(EXERCISE DATA)

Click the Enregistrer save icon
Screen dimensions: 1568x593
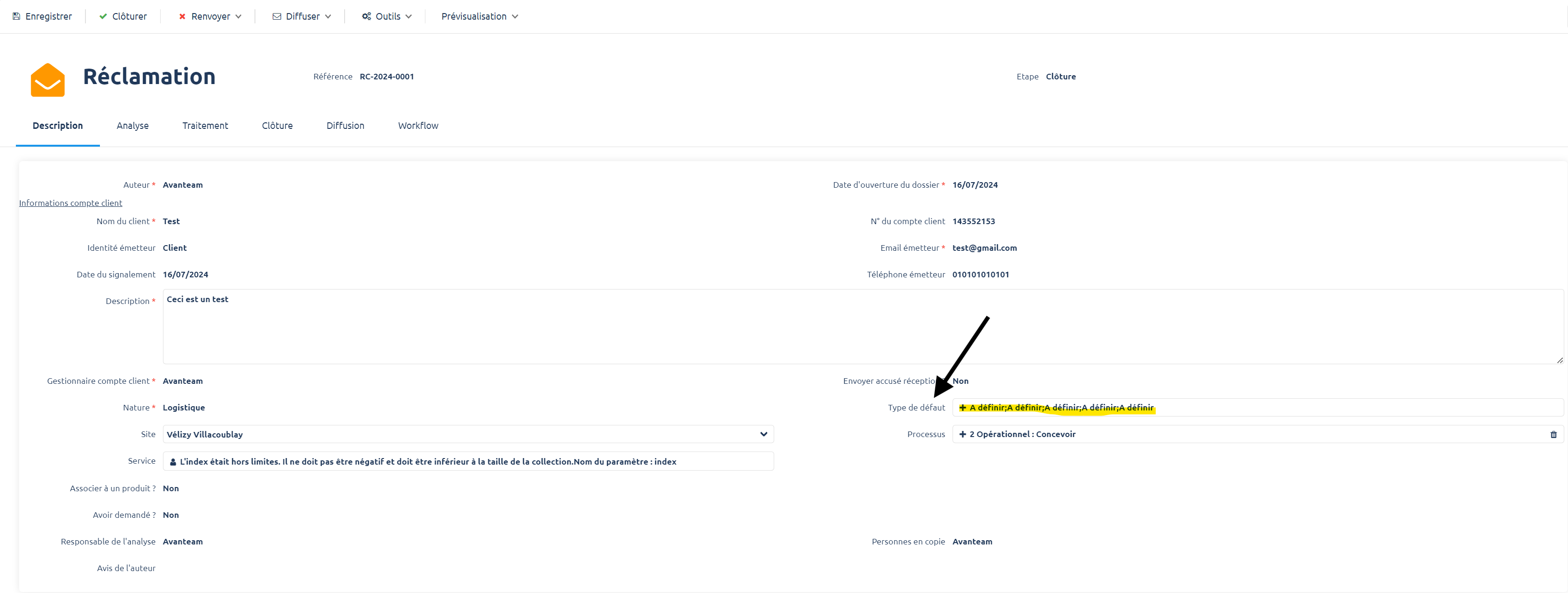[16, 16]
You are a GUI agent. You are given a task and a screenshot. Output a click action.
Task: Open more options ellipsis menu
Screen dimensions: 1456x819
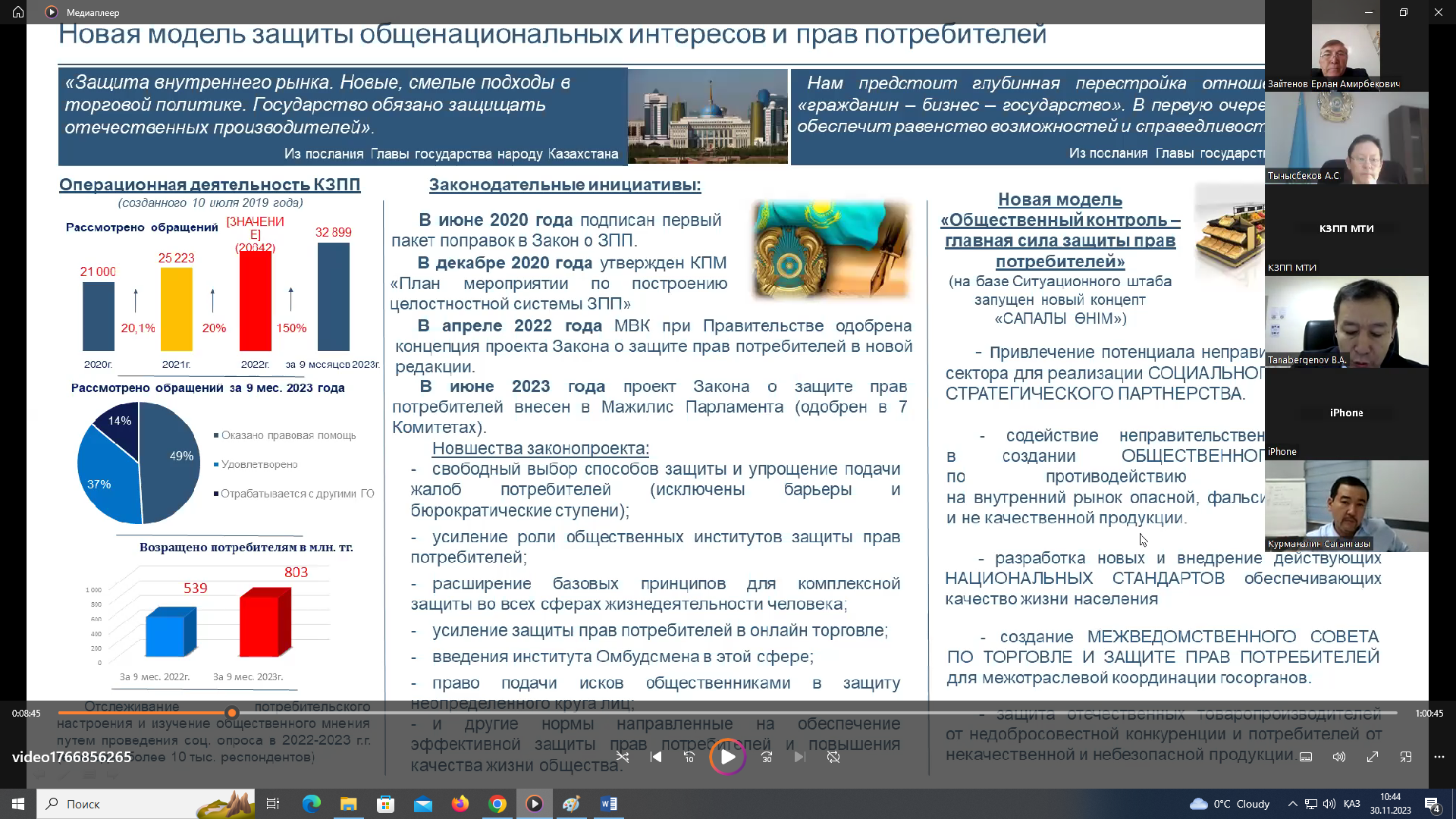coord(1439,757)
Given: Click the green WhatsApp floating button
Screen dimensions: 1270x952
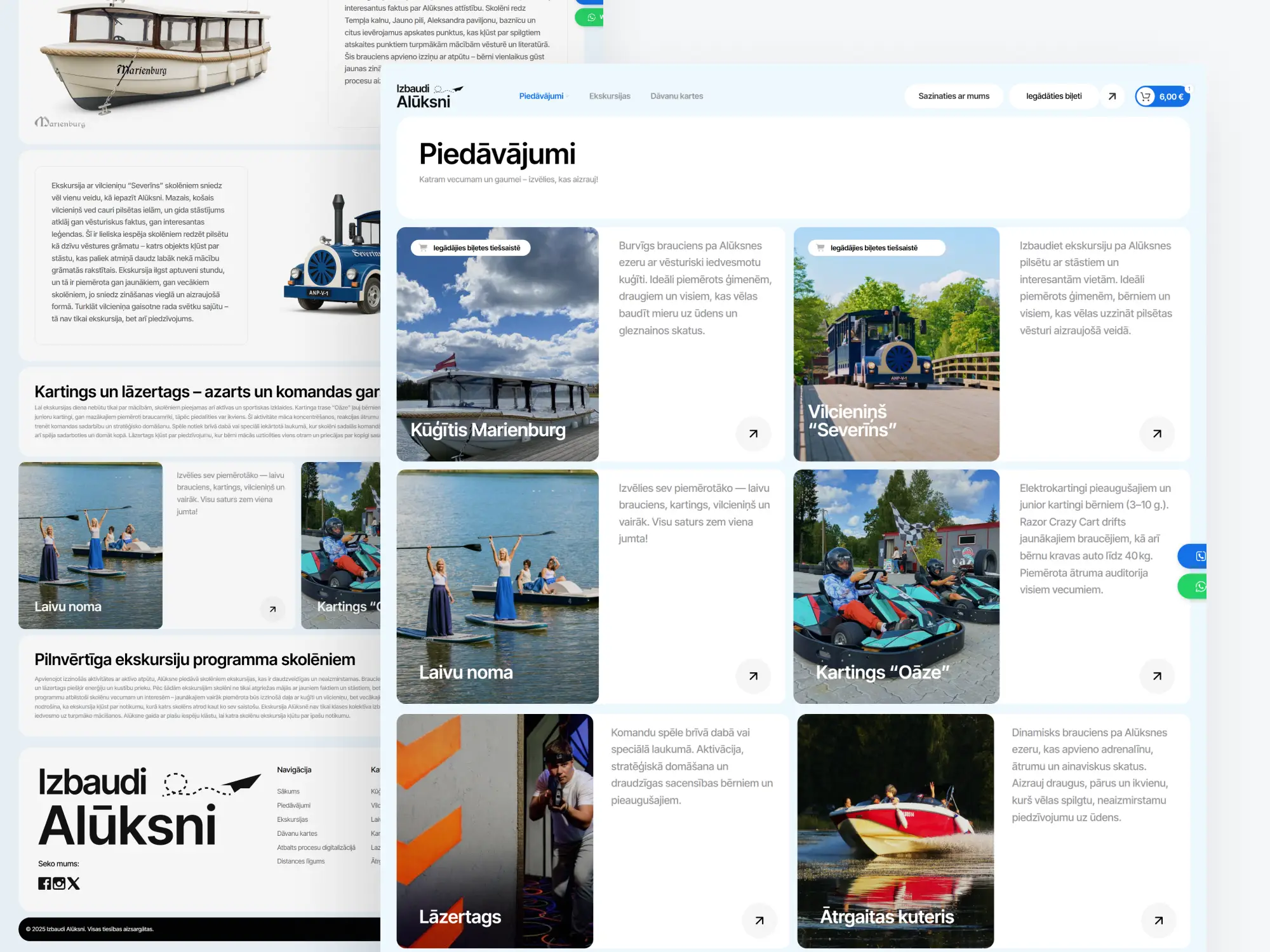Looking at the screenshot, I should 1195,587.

(TASK TO COMPLETE)
The response should contain every record above exactly as written, and none of the pictures.

(WRITTEN RESPONSE)
Click the Enregistrer save icon
Screen dimensions: 1568x593
[16, 16]
You are a GUI agent. You are given a task and a screenshot. Output a click action.
Task: Open more options ellipsis menu
Screen dimensions: 1456x819
coord(1439,757)
Given: Click the green WhatsApp floating button
Screen dimensions: 1270x952
Looking at the screenshot, I should 1195,587.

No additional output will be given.